First in ten-part series: Irish masters performances for the ages
First in a ten-part series highlighting the best Irish masters performances.
My first memories of watching track and field date back to the summer of 1976 when my dad and I watched Ireland’s Eamon Coghlan advance through the rounds of the 1500 meters at the Montreal Olympics.
The outcome has been well-documented: New Zealand’s John Walker won gold and the Montreal final was the first of two agonizing Olympic fourths for Coghlan.
Almost 20 years later in 1994, Coghlan became the first runner over the age of 40 to break four minutes for the mile when he ran 3:58 in Boston. Coghlan is still one of only three masters to accomplish this feat: Britain’s Anthony Whiteman (outdoors) and Bernard Lagat — who eclipsed Coghlan’s indoor mark at the 2015 Wanamaker Mile — are the others to accomplish the feat.
— Eamonn Coghlan (@EamonnCoghlan1) February 15, 2015
While my memories of Coghlan’s career obviously culminated with his World Championship over 5000 in 1983, he is a household name in the states as the Chairman of the Boards. When Clonliffe’s Lar O’Byrne introduced me and my wife to Coghlan in the summer of 1994 shortly after his masters feat, Coghlan was the only Irish athlete that my American-born wife had heard of.
We congratulated Coghlan for his masters feat.
“Not bad for an auld fella,” Coghlan declared and I remember thinking not bad for a young fella. Many of Ireland’s American scholarship middle distance hopefuls never came close to accomplishing a four-minute mile at any age — this runner included.
Ten years earlier in 1984, the newly-minted World Champion’s appearance in the Cork City Sports 5000 was much-anticipated, but shockingly Coghlan was well-beaten on the night and it soon emerged that he spent much of the previous six months battling a leg injury. I was in the stands that night in Cork and although we didn’t know it at the time, this race effectively signaled the end of Coghlan’s status as a major medal contender and soon after he withdrew from the Los Angeles Olympics.

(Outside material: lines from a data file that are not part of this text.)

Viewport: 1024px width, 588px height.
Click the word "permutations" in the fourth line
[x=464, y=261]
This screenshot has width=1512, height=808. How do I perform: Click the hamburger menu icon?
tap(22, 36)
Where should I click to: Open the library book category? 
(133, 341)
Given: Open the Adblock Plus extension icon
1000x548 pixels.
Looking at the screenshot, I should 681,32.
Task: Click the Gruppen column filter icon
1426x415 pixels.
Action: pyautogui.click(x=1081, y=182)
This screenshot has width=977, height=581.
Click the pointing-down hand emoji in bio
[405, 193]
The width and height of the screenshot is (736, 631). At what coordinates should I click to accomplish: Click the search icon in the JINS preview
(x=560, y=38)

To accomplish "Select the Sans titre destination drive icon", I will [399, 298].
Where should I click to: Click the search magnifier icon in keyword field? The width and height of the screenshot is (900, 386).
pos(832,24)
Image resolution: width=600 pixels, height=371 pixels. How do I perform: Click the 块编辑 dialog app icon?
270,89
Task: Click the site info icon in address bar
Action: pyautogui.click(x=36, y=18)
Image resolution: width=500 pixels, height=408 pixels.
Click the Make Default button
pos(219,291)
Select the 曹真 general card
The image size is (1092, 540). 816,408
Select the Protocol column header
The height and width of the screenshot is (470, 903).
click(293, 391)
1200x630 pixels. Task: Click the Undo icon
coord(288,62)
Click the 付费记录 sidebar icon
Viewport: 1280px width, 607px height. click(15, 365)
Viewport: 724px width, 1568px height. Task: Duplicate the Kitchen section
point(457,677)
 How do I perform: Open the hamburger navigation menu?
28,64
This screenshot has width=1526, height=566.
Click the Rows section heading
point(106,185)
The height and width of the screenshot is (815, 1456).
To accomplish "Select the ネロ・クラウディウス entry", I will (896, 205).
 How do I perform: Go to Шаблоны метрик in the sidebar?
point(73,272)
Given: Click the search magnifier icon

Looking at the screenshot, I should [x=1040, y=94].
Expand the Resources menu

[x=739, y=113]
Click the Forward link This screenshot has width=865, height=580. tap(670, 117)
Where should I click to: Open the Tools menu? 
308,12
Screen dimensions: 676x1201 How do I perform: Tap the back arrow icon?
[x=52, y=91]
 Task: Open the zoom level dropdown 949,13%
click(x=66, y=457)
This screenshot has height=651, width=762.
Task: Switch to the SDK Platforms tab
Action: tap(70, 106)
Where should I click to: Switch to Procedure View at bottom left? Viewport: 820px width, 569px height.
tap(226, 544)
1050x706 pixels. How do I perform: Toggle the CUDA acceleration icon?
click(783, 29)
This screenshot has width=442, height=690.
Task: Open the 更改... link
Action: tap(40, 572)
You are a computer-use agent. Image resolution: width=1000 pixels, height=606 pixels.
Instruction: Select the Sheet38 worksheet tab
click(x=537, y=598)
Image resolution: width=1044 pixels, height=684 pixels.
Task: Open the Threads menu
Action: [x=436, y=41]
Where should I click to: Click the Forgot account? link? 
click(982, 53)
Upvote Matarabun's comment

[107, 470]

Although he competed over 5000 in Seoul in 1998, Coghlan was well past his best and did not make the Olympic final.
Thereafter, the masters four-minute mile seemed to beckon for Coghlan.
As prolific sub-four minute milers well into their thirties, Walker or American Steve Scott were many people’s picks in the early 1990s to be the first to run under four minutes for the masters mile.
While we can be sure Coghlan would trade his masters sub-four mile for Walker’s gold in Montreal, it is ironic that Coghlan was the one — and not Walker — to reach that masters milestone.